Democracia está ficando impossível no ermo virtual em que vivemos. Se a metade da população não pode ouvir a outra metade, se torna impossível valorizar instituições, ter tribunais apolíticos, um serviço público professional ou consenso sobre crises meio ambientais ou sanitárias, como vem acontecendo no combate à corona vírus. Tornamo-nos incapazes de chegar a compromissos, decisões consensuais ou mesmo concordar sobre o que concordar ou o que estamos decidindo. Daí a razão porque milhões de americanos se recusam a aceitar os resultados da recente eleição presidencial, apesar da chancela de tribunais, oficiais eleitos republicanos e o próprio Congresso. Eleições presidenciais in países democráticos, como o Brasil, também estão sendo questionadas, mesmo antes de realizadas ou após certificadas como justas e livres.

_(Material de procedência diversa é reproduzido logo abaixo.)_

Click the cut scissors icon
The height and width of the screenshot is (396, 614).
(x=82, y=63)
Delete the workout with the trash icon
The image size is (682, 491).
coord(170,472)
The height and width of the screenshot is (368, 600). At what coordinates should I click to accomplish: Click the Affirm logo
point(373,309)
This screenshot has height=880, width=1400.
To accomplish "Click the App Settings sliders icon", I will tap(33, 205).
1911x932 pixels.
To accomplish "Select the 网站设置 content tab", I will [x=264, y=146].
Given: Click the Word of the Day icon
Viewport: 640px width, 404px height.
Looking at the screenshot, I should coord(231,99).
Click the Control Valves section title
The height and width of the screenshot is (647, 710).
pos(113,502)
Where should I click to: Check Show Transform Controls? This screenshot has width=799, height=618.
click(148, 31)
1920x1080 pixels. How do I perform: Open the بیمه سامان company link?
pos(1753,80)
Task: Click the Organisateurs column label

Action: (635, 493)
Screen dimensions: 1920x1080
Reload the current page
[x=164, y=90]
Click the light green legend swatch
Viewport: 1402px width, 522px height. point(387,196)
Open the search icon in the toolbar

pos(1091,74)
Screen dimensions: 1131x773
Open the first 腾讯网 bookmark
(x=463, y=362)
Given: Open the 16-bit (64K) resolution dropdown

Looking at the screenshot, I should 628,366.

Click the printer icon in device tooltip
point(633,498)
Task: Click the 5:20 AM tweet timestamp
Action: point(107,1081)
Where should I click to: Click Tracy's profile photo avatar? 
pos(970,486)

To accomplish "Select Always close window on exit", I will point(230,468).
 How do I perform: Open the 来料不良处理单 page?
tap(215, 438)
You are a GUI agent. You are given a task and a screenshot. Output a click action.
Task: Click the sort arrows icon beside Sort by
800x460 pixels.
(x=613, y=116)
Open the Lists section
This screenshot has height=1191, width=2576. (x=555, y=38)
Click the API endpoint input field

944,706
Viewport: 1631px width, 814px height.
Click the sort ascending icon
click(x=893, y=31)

Autocracias estendem as possibilidades das ferramentas desenvolvidas por empresas de tecnologia e como fazer uso delas. Autocratas, presentes ou aspirantes, manipulam algoritmos e promovem o uso de contas falsas para distorcer, intimidar e espalhar “fatos alternativos”. Um sistema online controlado por um pequeno grupo de empresas do Vale do Silício não é democrático, mas antes oligopolista, possivelmente oligárquico. Cabe aos verdadeiros democratas defender a sociedade de distorções criadas por algoritmos, promover políticas públicas transparentes, adversas ao abuso de forças antidemocráticas e uso de fake news, como cupins ameaçadores da nossa liberdade.
Palmarí H. de Lucena, membro da União Brasileira de Escritores
Sua crônica é magistral.
A abordagem histórico/filosófico da formação da sociedade e da distribuição de responsabilidades sociais e políticas entre representações governamentais, descortina o eixo do compreensão da democracia nos EUA.